Architecture and Design Principles
Scanner Architecture
RustFS scanner adopts a hash sampling mechanism, selecting one out of every 1024 objects for inspection based on object name hashing to reduce performance impact on normal requests. The scanner is deeply integrated with the Erasure Coding module, able to utilize redundant shards for online reconstruction when detecting lost or corrupted shards, ensuring high data availability and consistency.
Data Verification and Recovery
RustFS data verification mechanism can quickly check metadata consistency, with the latter performing bit-by-bit reading and verification to discover hidden bad blocks. Object scanner execution can detect issues like bit rot and trigger repair processes when necessary.

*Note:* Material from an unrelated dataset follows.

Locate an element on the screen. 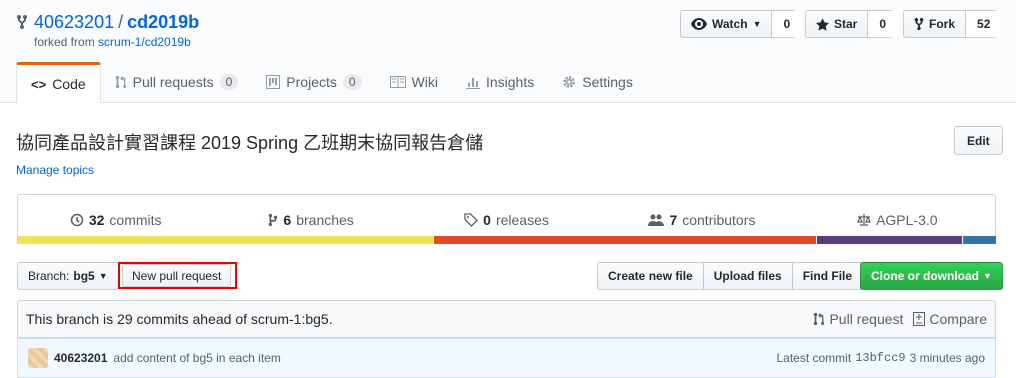 Image resolution: width=1016 pixels, height=378 pixels. forked-from: forked from scrum-1/cd2019b is located at coordinates (112, 42).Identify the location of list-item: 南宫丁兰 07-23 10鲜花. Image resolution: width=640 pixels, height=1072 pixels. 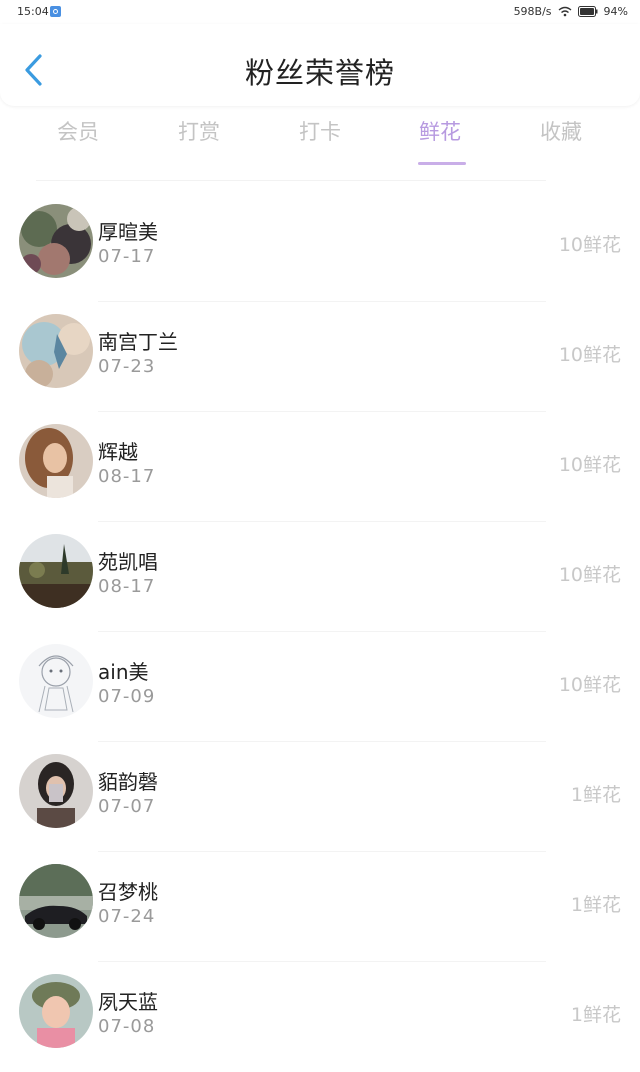
(320, 357).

Scanning Modes and Scheduling
RustFS supports three scanning trigger modes: online scanning during reads, background periodic scanning, and manual full scanning, balancing performance and reliability. Similar to osd_scrub_begin_hour
configuration in Ceph, administrators can set scanning start times and frequency, for example, setting light verification to once daily by default.
Monitoring and Metrics
RustFS scanner statistics include total task count, failure count, and time distribution, exposing metrics through Prometheus data model such as rustfs_scanner_jobs_total
, rustfs_scanner_failures_total
, and rustfs_scanner_duration_seconds
. Combined with monitoring systems, alerts can be set based on scanning failure rates and duration to promptly discover and locate potential issues at storage or network levels.